# WHAT IS EXPECTED
Only the lines from the start of the data through the one containing "The width and height of the screenshot is (1266, 722)." belong in your answer; return them exactly.

[THE DATA]

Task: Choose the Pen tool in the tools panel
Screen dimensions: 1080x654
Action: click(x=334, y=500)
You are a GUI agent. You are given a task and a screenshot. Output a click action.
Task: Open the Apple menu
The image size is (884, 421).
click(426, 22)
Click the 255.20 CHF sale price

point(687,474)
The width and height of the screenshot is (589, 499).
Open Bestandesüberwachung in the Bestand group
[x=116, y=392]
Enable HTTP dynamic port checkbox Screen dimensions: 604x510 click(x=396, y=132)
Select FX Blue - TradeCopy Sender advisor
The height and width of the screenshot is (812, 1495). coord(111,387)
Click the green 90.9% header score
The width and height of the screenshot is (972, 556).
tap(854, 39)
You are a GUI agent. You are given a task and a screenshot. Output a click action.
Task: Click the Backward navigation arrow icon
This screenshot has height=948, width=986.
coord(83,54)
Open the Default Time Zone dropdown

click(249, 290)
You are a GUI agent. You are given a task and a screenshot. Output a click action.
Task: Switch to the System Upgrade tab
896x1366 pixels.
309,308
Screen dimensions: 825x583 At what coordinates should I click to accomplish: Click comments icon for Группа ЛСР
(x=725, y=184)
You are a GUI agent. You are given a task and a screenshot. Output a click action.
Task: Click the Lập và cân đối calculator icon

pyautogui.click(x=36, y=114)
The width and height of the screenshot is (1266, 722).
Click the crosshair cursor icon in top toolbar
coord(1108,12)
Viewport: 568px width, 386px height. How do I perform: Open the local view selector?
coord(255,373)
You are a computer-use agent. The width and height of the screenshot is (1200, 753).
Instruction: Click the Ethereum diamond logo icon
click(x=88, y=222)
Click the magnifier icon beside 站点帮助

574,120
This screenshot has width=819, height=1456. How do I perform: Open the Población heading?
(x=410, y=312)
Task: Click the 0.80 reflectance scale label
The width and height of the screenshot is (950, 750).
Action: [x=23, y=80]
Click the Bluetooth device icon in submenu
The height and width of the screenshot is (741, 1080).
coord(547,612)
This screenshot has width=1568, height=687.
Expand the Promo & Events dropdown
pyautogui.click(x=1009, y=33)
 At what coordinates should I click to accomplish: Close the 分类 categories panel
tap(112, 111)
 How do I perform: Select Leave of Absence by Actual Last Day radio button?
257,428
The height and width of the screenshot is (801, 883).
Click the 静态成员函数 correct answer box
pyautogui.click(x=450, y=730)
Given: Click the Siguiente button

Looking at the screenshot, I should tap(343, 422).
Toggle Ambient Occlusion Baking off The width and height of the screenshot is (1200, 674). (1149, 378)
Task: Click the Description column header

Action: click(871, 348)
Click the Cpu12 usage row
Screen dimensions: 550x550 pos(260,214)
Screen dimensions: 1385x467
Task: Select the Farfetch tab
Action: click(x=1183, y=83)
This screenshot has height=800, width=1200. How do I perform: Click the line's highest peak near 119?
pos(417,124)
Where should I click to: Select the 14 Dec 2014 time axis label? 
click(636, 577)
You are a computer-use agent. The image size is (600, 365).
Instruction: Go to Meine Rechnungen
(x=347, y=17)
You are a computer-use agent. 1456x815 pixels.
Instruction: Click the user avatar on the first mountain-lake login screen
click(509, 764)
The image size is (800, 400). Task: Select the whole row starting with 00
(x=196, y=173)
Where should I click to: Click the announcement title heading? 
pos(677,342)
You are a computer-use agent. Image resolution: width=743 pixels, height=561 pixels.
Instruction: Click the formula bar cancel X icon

[/THE DATA]

# WRITTEN ANSWER
Task: Choose the Pen tool in the tools panel
Screen dimensions: 1080x654
Action: click(x=334, y=500)
You are a GUI agent. You are given a task and a screenshot. Output a click action.
Task: Open the Apple menu
The image size is (884, 421).
click(426, 22)
Click the 255.20 CHF sale price

point(687,474)
The width and height of the screenshot is (589, 499).
Open Bestandesüberwachung in the Bestand group
[x=116, y=392]
Enable HTTP dynamic port checkbox Screen dimensions: 604x510 click(x=396, y=132)
Select FX Blue - TradeCopy Sender advisor
The height and width of the screenshot is (812, 1495). coord(111,387)
Click the green 90.9% header score
The width and height of the screenshot is (972, 556).
tap(854, 39)
You are a GUI agent. You are given a task and a screenshot. Output a click action.
Task: Click the Backward navigation arrow icon
This screenshot has height=948, width=986.
coord(83,54)
Open the Default Time Zone dropdown

click(249, 290)
You are a GUI agent. You are given a task and a screenshot. Output a click action.
Task: Switch to the System Upgrade tab
896x1366 pixels.
309,308
Screen dimensions: 825x583 At what coordinates should I click to accomplish: Click comments icon for Группа ЛСР
(x=725, y=184)
You are a GUI agent. You are given a task and a screenshot. Output a click action.
Task: Click the Lập và cân đối calculator icon

pyautogui.click(x=36, y=114)
The width and height of the screenshot is (1266, 722).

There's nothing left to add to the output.